---------- DOKUMENTABSCHNITT
Soweit demnach im Berufungsverfahren über die Gewährung subsidiären Schutzes zu entscheiden ist, besteht hieran jeweils auch das erforderliche Rechtsschutzinteresse. Denn ein solches besteht im Hinblick auf die Folgen für den aufenthaltsrechtlichen Status des betroffenen Ausländers nach § 25 Abs. 3 oder 5 AufenthG grundsätzlich auch dann, wenn dem Ausländer - wie hier ggf. dem Kläger - eine Ausreise in den maßgeblichen Herkunfts- oder Zielstaat gegenwärtig und auf absehbare Zeit unmöglich ist, es sei denn, ihm steht eine zumutbare Ausreisemöglichkeit in einen Drittstaat zur Verfügung (vgl. BVerwG, Urt. v. 2.8.2007 - 10 C 13.07 -, a. a. O, Rn. 13); die letztgenannte Möglichkeit besteht für den Kläger (etwa nach Israel oder in die Ukraine) gerade nicht. [...]

a) Hinsichtlich dieses palästinensischen Autonomiegebiets besteht zu dem nach § 77 AsylVfG maßgeblichen aktuellen Zeitpunkt weder flächendeckend noch im Gazastreifen - sollte man entgegen der zuvor vertretenen Ansicht allein auf ihn abstellen - für den Kläger die konkrete Gefahr, der Folter oder unmenschlicher oder erniedrigender Behandlung oder Bestrafung unterworfen zu werden, § 60 Abs. 2 AufenthG.

b) Ebenso wenig wird der Kläger in dem o. a. Teil- oder im gesamten Autonomiegebiet wegen (der Begehung) einer mit der Todesstrafe bedrohten Straftat gesucht, § 60 Abs. 3 AufenthG.

c) Schließlich sind auch die Voraussetzungen des § 60 Abs. 7 Satz 2 AufenthG nicht gegeben.
--------------------
AUFGABENLISTE:
1. Gib den Dokumentabschnitt zwischen "b) Ebenso wenig" und "Abs. 3 AufenthG.", beide eingeschlossen, wortgetreu wieder.
2. Nenne alle Vorschriften des Aufenthaltsgesetzes (AufenthG), die im Dokumentabschnitt angeführt werden.
3. Beantworte anhand des Dokumentabschnitts:
(a) Welche Länder werden als Beispiele für eine Ausreise in einen Drittstaat genannt, die dem Kläger nicht offensteht?
(b) Nach welcher Vorschrift richtet sich der maßgebliche aktuelle Zeitpunkt?
(c) Wegen welcher Art von Straftat wird der Kläger laut Punkt b) nicht gesucht?
Die Zeilen werden für die Bearbeitung nicht gebraucht.
---------- QUELLENANGABEN
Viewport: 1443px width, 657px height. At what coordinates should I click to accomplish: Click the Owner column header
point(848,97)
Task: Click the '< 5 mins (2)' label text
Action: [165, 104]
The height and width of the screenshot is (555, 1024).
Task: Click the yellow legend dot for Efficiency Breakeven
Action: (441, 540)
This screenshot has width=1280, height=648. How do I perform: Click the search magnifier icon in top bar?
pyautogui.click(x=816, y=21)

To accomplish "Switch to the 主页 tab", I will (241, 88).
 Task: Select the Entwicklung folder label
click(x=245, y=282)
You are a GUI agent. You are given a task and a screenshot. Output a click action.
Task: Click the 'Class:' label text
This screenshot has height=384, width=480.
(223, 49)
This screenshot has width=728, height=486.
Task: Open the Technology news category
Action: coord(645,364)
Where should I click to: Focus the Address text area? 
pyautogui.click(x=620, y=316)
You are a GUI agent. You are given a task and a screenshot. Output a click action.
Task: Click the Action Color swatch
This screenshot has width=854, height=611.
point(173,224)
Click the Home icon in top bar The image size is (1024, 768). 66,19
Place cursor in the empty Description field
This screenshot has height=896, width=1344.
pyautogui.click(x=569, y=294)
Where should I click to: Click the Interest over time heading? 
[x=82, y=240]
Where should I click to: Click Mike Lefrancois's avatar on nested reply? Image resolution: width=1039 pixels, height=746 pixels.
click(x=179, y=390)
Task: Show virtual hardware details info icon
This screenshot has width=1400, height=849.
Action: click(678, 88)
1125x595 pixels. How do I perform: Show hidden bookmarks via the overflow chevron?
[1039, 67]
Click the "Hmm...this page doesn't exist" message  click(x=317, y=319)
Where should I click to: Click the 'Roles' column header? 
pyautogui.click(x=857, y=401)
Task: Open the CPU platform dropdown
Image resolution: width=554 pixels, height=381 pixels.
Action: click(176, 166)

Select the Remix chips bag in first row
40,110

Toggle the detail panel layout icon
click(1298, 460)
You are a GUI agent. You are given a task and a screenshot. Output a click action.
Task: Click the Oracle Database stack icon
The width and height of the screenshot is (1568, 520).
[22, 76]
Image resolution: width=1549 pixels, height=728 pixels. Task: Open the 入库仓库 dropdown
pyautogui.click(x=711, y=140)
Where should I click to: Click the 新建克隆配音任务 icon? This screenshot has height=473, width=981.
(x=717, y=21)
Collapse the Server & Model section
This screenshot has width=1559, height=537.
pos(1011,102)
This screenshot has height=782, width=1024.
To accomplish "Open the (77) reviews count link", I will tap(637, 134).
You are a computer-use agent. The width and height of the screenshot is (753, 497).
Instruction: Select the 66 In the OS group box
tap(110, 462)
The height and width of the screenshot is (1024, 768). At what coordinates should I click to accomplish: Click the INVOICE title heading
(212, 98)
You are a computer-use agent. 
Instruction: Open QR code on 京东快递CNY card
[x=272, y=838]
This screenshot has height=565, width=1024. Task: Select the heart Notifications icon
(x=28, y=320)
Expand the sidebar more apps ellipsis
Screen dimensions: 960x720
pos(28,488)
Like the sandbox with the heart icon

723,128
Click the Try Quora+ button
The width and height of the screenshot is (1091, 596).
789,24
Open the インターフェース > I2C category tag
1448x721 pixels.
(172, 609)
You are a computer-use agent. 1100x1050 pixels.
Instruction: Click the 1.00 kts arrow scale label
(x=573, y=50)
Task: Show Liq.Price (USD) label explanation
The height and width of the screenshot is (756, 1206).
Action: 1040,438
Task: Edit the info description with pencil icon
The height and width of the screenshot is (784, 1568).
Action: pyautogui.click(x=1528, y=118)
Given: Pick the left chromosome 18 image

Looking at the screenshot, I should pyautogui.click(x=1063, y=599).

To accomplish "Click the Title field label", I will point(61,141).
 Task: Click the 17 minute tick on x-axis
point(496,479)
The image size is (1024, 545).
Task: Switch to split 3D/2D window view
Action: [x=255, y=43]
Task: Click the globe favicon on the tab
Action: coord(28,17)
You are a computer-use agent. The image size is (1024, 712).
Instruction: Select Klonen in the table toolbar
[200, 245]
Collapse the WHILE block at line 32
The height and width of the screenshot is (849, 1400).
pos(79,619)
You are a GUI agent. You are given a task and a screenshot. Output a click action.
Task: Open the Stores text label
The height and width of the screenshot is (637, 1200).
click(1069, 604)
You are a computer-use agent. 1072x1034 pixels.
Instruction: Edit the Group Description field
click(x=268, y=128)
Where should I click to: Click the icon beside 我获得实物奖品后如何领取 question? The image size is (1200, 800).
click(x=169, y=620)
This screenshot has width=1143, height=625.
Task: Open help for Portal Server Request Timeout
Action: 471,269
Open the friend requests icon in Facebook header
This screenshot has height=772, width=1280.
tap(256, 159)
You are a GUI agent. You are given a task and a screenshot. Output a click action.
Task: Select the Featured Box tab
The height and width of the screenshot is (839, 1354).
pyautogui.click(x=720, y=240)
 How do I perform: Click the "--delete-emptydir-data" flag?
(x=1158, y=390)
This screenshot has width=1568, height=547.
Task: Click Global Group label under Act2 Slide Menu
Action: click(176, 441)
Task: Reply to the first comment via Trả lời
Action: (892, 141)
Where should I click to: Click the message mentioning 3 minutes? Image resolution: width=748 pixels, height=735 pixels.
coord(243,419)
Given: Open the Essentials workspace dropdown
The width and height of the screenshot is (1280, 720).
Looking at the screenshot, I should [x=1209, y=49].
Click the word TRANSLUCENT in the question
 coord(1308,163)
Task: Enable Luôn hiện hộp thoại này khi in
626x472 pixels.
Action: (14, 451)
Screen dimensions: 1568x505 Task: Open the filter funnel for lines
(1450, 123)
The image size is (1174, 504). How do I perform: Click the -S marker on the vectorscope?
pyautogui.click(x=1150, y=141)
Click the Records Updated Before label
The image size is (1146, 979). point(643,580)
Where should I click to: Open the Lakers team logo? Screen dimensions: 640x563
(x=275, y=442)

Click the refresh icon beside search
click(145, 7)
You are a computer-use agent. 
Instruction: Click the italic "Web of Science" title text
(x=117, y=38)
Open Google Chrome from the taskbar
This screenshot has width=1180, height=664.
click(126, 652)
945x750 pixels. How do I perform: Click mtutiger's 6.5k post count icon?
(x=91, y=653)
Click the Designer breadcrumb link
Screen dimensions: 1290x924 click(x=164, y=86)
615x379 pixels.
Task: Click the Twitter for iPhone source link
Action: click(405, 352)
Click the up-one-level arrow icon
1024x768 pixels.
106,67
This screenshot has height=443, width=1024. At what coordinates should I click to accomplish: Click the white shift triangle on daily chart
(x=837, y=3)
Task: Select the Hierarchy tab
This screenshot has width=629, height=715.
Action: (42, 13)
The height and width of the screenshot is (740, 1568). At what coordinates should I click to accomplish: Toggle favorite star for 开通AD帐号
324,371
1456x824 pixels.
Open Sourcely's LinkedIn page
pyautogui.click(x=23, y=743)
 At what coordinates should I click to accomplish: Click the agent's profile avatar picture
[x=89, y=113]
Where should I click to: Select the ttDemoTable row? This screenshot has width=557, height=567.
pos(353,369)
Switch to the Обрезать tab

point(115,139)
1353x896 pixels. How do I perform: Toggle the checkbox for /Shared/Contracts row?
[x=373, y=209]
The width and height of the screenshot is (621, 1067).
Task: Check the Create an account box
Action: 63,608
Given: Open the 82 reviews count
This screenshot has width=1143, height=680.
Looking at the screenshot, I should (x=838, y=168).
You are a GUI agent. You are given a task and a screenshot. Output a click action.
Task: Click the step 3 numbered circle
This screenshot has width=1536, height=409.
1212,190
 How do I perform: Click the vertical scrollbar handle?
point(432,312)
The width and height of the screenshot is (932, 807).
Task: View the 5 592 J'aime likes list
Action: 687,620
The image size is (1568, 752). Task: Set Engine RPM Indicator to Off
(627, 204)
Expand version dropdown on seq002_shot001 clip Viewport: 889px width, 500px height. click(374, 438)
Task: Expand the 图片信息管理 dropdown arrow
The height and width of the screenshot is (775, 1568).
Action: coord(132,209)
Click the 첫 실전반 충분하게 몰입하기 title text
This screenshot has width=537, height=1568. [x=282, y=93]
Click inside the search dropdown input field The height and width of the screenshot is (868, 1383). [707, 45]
--------------------
ANTWORTEN:
1.
b) Ebenso wenig wird der Kläger in dem o. a. Teil- oder im gesamten Autonomiegebiet wegen (der Begehung) einer mit der Todesstrafe bedrohten Straftat gesucht, § 60 Abs. 3 AufenthG.

2.
§ 25 Abs. 3 oder 5 AufenthG
§ 60 Abs. 2 AufenthG
§ 60 Abs. 3 AufenthG
§ 60 Abs. 7 Satz 2 AufenthG

3.
(a) Israel und die Ukraine.
(b) Nach § 77 AsylVfG.
(c) Wegen einer mit der Todesstrafe bedrohten Straftat.